■ **Tasks and exercises**:
[a] Answer these questions using the passage on abusive insurance and retirement plans:
(i) Which code section does the passage cite for fines of up to $200,000 per year?
(ii) Under what conditions is an accountant a material advisor?
(iii) According to the passage, who sells most of the so-called listed, abusive, or substantially similar plans?
[b] From the passage on abusive insurance and retirement plans, quote the text word for word, starting with "Abusive Insurance, Welfare" and going on through "http://www.irs.gov and http://www.vebaplan.com.".
[c] Continue the passage on abusive insurance and retirement plans from where it stops.

Abusive Insurance, Welfare Benefit, and Retirement Plans
The IRS has various task forces auditing all section 419, section 412(i), and other
plans that tend to be abusive. These plans are sold by most insurance agents. The IRS
is looking to raise money and is not looking to correct plans or help taxpayers. The
fines for being in a listed, abusive, or similar transaction are up to $200,000 per year
(section 6707A), unless you report on yourself. The IRS calls accountants, attorneys,
and insurance agents "material advisors" and also fines them the same amount, again
unless the client's participation in the transaction is reported. An accountant is a material
advisor if he signs the return or gives advice and gets paid. More details can be found on
http://www.irs.gov and http://www.vebaplan.com.
Bruce Hink, who has given me written permission to use his name and circumstances,
is a perfect example of what the IRS is doing to unsuspecting business owners. What
follows is a story about how the IRS fines him $200,000 a year for being in what they
called a listed transaction. Listed transactions can be found at http://www.irs.gov. Also
involved are what the IRS calls abusive plans or what it refers to as substantially similar.
Substantially similar to is very difficult to understand, but the IRS seems to be saying, "If
it looks like some other listed transaction, the fines apply." Also, I believe that the
accountant who signed the tax return and the insurance agent who sold the retirement
plan will each be fined $200,000 as material advisors. We have received many calls
for help from accountants, attorneys, business owners, and insurance agents in similar
situations. Don't think this will happen to you? It is happening to a lot of accountants
and business owners, because most of theses so-called listed, abusive, or substantially
similar plans are being sold by insurance agents.

■ **Rows**:

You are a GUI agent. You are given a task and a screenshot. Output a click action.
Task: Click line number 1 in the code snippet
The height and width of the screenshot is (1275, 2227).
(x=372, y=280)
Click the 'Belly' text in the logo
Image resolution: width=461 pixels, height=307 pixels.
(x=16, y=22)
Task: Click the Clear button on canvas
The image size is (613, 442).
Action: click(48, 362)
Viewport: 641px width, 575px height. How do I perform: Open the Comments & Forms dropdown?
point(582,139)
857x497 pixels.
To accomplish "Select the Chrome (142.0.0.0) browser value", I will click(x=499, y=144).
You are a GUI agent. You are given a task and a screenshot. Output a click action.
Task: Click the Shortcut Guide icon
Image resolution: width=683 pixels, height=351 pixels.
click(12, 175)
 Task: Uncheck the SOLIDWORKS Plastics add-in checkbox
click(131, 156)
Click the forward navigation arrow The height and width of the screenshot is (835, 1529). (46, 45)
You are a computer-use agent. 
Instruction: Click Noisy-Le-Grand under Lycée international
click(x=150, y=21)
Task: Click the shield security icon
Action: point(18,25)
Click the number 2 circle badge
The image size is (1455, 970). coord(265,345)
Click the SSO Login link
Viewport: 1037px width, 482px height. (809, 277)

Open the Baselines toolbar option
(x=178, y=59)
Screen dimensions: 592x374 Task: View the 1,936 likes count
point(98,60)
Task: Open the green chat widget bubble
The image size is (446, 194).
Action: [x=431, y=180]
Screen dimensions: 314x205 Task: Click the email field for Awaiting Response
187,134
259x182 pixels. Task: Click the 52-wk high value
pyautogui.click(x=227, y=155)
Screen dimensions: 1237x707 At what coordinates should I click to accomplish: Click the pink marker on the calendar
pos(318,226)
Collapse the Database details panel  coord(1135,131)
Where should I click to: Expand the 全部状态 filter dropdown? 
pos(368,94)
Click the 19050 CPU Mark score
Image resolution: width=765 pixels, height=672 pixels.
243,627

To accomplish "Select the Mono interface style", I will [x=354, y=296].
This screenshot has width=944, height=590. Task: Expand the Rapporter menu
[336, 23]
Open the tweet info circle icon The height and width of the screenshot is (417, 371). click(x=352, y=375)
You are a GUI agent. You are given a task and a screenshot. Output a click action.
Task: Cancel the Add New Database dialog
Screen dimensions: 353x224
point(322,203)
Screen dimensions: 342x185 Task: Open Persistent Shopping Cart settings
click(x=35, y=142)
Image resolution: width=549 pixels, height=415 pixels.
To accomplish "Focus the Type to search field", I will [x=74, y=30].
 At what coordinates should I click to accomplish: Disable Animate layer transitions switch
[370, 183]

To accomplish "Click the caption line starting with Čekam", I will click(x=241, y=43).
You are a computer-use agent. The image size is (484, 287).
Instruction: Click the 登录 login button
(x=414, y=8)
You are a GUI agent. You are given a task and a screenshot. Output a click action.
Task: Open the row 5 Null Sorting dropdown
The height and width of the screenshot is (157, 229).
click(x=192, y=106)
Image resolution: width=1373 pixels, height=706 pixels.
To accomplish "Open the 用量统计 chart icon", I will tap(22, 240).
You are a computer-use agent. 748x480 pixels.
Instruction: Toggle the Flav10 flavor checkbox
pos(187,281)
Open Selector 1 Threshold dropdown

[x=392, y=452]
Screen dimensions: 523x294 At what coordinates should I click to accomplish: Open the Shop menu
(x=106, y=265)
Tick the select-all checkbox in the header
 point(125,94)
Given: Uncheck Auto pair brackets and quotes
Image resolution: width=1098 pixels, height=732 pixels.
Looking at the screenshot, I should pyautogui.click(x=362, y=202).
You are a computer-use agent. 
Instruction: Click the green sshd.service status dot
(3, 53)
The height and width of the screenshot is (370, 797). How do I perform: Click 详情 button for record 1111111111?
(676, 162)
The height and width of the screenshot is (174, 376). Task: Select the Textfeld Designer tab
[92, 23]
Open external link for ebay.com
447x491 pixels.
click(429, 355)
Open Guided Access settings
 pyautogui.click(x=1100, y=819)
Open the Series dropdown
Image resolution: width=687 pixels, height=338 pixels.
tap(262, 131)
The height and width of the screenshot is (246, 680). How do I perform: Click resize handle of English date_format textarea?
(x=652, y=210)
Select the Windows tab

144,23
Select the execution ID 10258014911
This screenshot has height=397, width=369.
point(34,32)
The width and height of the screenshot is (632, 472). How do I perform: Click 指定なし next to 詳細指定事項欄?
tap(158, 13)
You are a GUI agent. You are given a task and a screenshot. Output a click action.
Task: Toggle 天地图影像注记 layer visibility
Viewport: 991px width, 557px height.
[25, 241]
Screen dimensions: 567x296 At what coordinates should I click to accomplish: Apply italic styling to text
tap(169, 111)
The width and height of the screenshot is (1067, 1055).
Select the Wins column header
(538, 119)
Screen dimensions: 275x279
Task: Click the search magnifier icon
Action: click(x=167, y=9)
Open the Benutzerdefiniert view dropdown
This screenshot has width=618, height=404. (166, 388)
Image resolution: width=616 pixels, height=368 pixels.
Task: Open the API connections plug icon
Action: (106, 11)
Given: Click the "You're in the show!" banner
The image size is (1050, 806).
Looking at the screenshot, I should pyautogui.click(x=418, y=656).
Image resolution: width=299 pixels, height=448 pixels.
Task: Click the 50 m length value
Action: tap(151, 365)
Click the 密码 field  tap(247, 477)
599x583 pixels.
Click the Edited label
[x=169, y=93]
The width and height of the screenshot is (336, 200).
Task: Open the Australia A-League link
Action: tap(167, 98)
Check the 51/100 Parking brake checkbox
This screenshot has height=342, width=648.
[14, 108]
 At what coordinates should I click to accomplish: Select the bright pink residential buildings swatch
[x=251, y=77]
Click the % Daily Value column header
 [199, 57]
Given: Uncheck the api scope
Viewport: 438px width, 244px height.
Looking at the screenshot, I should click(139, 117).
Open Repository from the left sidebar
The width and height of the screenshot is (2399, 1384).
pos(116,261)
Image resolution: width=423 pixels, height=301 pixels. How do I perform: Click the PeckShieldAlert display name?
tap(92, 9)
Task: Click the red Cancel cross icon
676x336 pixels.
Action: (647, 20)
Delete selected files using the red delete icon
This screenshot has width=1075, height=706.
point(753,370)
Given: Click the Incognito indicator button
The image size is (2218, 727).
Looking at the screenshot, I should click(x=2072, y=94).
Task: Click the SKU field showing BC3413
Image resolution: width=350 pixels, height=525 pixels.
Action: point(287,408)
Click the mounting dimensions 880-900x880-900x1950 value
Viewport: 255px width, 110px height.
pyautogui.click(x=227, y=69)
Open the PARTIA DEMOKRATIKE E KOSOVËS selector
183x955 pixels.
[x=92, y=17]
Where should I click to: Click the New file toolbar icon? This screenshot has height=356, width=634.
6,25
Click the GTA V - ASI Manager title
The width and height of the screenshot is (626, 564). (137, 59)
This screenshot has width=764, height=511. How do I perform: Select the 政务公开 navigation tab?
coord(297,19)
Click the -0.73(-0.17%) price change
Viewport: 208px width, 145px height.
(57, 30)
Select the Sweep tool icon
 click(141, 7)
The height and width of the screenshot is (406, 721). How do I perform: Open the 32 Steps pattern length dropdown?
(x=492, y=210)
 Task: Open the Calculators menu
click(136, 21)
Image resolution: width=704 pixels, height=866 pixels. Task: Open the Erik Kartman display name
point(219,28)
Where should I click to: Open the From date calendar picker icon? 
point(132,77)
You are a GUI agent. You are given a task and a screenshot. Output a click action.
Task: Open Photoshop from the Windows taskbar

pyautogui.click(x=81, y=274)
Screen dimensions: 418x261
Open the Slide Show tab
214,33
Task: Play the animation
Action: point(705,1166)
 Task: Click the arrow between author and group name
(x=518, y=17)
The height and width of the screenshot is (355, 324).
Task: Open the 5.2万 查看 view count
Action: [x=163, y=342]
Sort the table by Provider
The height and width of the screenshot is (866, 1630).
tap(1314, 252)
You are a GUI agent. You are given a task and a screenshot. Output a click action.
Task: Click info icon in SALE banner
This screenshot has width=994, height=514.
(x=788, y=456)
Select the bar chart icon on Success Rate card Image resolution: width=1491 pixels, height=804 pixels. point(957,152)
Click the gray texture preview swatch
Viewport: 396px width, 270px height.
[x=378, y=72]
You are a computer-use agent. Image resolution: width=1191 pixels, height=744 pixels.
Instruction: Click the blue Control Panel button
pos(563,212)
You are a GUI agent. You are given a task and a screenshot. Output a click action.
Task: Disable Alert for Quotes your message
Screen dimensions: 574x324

■ **Responses per task**:
[a]
(i) Section 6707A.
(ii) An accountant is a material advisor if he signs the return or gives advice and gets paid.
(iii) Insurance agents.

[b]
Abusive Insurance, Welfare Benefit, and Retirement Plans
The IRS has various task forces auditing all section 419, section 412(i), and other
plans that tend to be abusive. These plans are sold by most insurance agents. The IRS
is looking to raise money and is not looking to correct plans or help taxpayers. The
fines for being in a listed, abusive, or similar transaction are up to $200,000 per year
(section 6707A), unless you report on yourself. The IRS calls accountants, attorneys,
and insurance agents "material advisors" and also fines them the same amount, again
unless the client's participation in the transaction is reported. An accountant is a material
advisor if he signs the return or gives advice and gets paid. More details can be found on
http://www.irs.gov and http://www.vebaplan.com.

[c]
Recently I came across the case of Hink, a small business owner who is facing $400,000
in IRS penalties for 2004 and 2005 because of his participation in a section 412(i) plan.
(The penalties were assessed under section 6707A.)
In 2002 an insurance agent representing a 100-year-old, well established insurance
company suggested the owner start a pension plan. The owner was given a portfolio of
information from the insurance company, which was given to the company's outside CPA
to review and give an opinion on. The CPA gave the plan the green light and the plan
was started.
Contributions were made in 2003. The plan administrator came out with amendments to
the plan, based on new IRS guidelines, in October 2004.
The business owner's insurance agent disappeared in May 2005, before implementing the
new guidelines from the administrator with the insurance company. The business owner
was left with a refund check from the insurance company, a deduction claim on his 2004
tax return that had not been applied, and no agent.
It took six months of making calls to the insurance company to get a new insurance agent
assigned. By then, the IRS had started an examination of the pension plan. Asking
advice from the CPA and a local attorney (who had no previous experience in these
cases) made matters worse, with a "big name" law firm being recommended and over
$30,000 in additional legal fees being billed in three months.
To make a long story short, the audit stretched on for over 2 ½ years to examine a 2-
year-old pension with four participants and the $178,000 in contributions. During the
audit, no funds went to the insurance company, which was awaiting formal IRS approval
on restructuring the plan as a traditional defined benefit plan, which the administrator
had suggested and the IRS had indicated would be acceptable. The $90,000 in 2005
contributions was put into the company's retirement bank account along with the 2004
contributions.
In March 2008 the business owner received a private e-mail apology from the IRS agent
who headed the examination, saying that her hands were tied and that she used to believe
she was correcting problems and helping taxpayers and not hurting people.
The IRS denied any appeal and ruled in October 2008 the $400,000 penalty would stand.
The IRS fine for being in a listed, abusive, or similar transaction is $200,000 per year for
corporations or $100,000 per year for unincorporated entities. The
material advisor fine
is $200,000 if you are incorporated or $100,000 if you are not.
Could you or one of your clients be next?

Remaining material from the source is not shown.